Le parti de Marine Le Pen a déposé mercredi une proposition de résolution visant à créer une commission d’enquête sur les ingérences étrangères dans les partis, après avoir été accusé d’être sous influence russe par la majorité.

Euractiv France
Weekly session of questions to the government at the National Assembly in Paris
Le député du Rassemblement national Jean-Philippe Tanguy, lors d'une conférence de presse à l'Assemblée nationale en août 2022. [EPA-EFE/CHRISTOPHE PETIT TESSON]

Le parti de Marine Le Pen a déposé mercredi (28 septembre) une proposition de résolution visant à créer une commission d’enquête sur les ingérences étrangères dans les partis, après avoir été accusé d’être sous influence russe par la majorité.

Le Rassemblement national de Marine Le Pen est régulièrement accusé de conflit d’intérêts vis-à-vis du pouvoir de Vladimir Poutine, son ancêtre, le Front national, ayant contracté des prêts auprès d’institutions bancaires russes.

La révélation d’une étude des services secrets américains concernant les ingérences russes dans des partis occidentaux, y compris français, n’a fait qu’aggraver les soupçons pesant sur le parti d’extrême droite.

La dernière attaque de la part du gouvernement date de mardi, lorsque le ministre de l’Economie Bruno Le Maire a accusé les députés du Rassemblement national d’être soumis « à Vladimir Poutine, à la Russie, à la violence de l’armée russe », lors d’une intervention en commission des finances à l’Assemblée nationale.

Le député RN Jean-Philippe Tanguy, excédé, a déclaré, sur Public Sénat mercredi (28 septembre), ne pas accepter « que l’on remette en cause [son] intégrité patriotique » ainsi que celle de ses collègues du RN.
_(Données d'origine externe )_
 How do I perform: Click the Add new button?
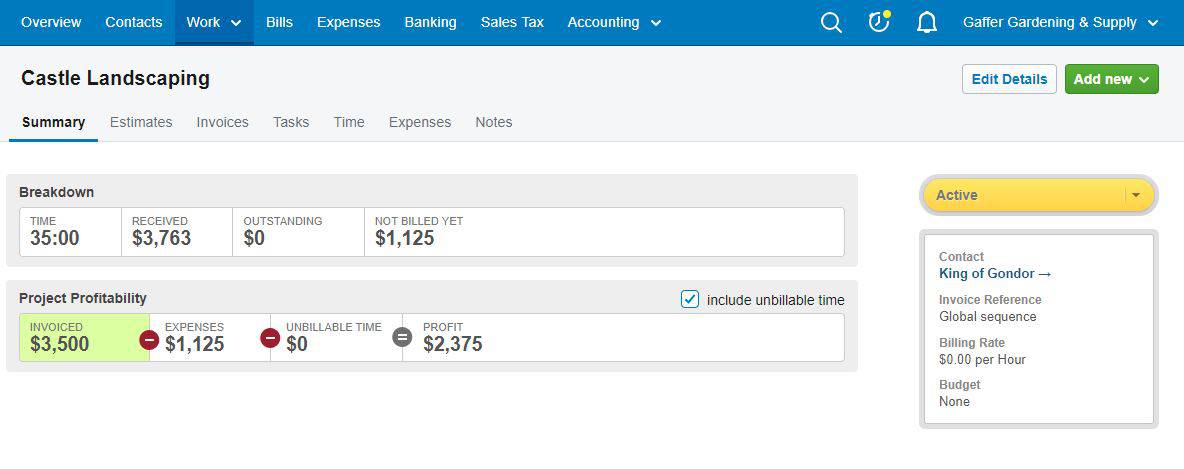(x=1112, y=79)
Il a donc déposé, dans la foulée des déclarations de M. Le Maire, une proposition de résolution visant à créer une « commission d’enquête parlementaire relative aux ingérences politiques, économiques et financières de puissances étrangères » sur les dirigeants et partis politiques français, comme l’a révélé France Inter mercredi (28 septembre).

La notion de « puissance étrangère » doit englober, selon le député, aussi bien des Etats que des « organisations, entreprises, groupes d’intérêts [et] personnes privées » étrangers et ne doit pas se cantonner aux seules influences venant de Russie.

Plusieurs élus de Renaissance, le parti d’Emmanuel Macron, se sont dits en faveur d’une telle commission, mais aucun n’a, jusqu’ici, déposé une demande formelle pour qu’elle soit constituée.